Another reliable source on the issue is Liz Fowler, who was Baucus’ senior health care adviser on the Finance Committee. While it was President Obama and Democratic congressional leaders who made the big decisions on health care reform, it was a tiny handful of administration officials and senior congressional staff who actually wrote the bills that became final legislation. Fowler was one of them. In fact, she is probably the single most authoritative judge of what her boss and his committee colleagues intended the law to say.
Fowler, who went on to work at the White House and recently left that position, doesn’t speak to the press much. But she agreed to speak about this. “Of course Congress did not intend to deny anyone in any state access to tax credits to which they are entitled,” she says. “That is not how the law is drafted and that is not how it was scored by the CBO.”
The fate of the case won't rest simply on the debate over congressional intent. Among the other issues is standing—specifically, whether Oklahoma can even bring this lawsuit. (The federal government just filed a brief challenging that.) But it's Cannon's congressional intent argument that I find most baffling. I’ve known Michael for a long time. He is smart and congenial, his belief in libertarian principles utterly sincere. Maybe he simply sees things differently. Or maybe he has convinced himself of this reality, because he wants to believe it, as people have been known to do. I honestly don't know.
Whatever the explanation, he's a private citizen and entitled to his opinion. The public officials who have signed onto this crusade are another story. I can’t read their minds, but I'm skeptical that all, or even most, of them honestly believe the Senate intended to give them this sort of discretion. More likely, they see this as an opportunity to thwart a law they oppose—and, perhaps, curry favor with conservative voters or funders. Either motive would violate the basic oath most of them take, pledging to execute the laws in good faith.

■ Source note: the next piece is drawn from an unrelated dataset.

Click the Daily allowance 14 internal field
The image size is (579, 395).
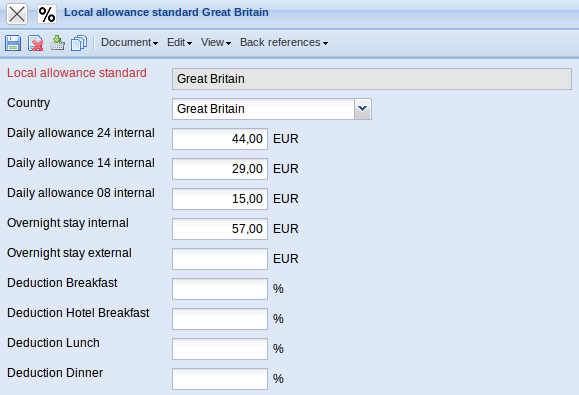click(220, 169)
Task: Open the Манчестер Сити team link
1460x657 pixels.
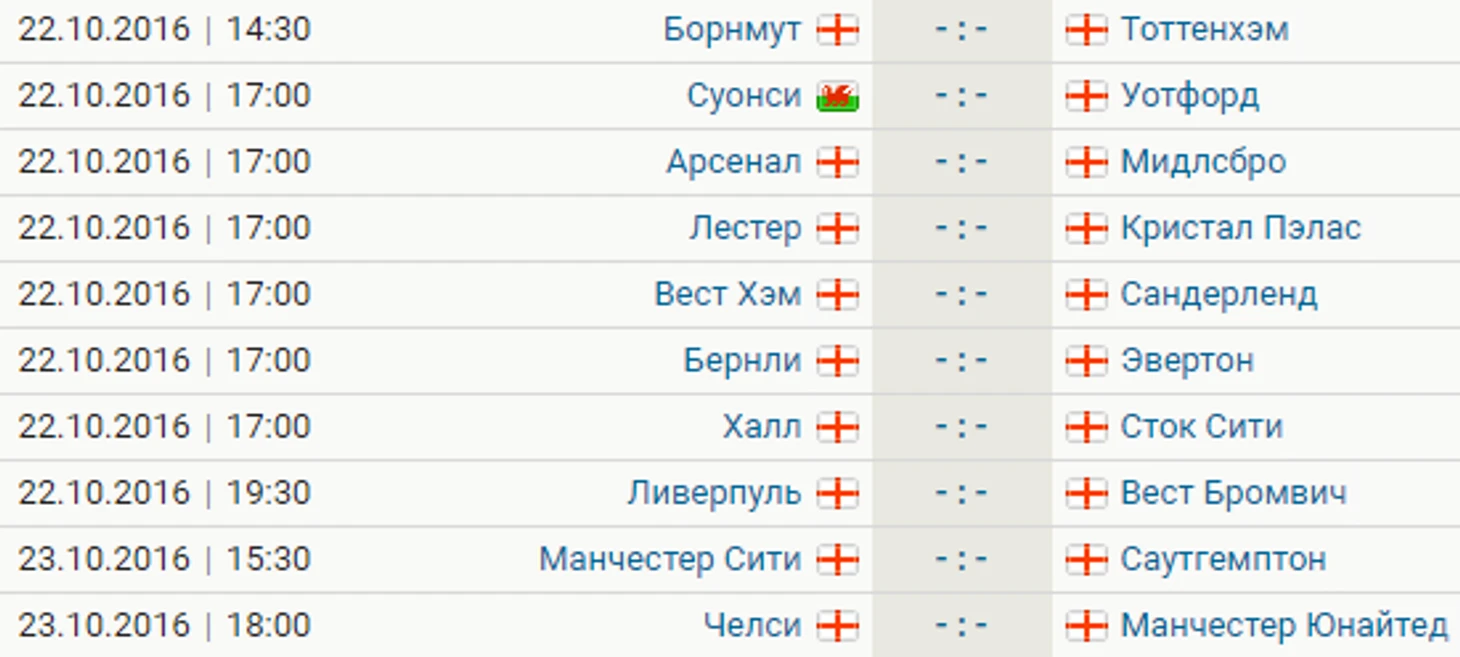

If these officials don't like Obamacare, they can criticize it and campaign for representatives in Washington who would repeal it. But as long as Obamacare remains on the books, these officials also have to implement it—just as surely as they implement the minimum wage, environmental regulations, and any other liberal measures they similarly detest. Their first obligation isn't to their ideology, philosophy, or party. It's to the country and that means to enforce its duly passed laws.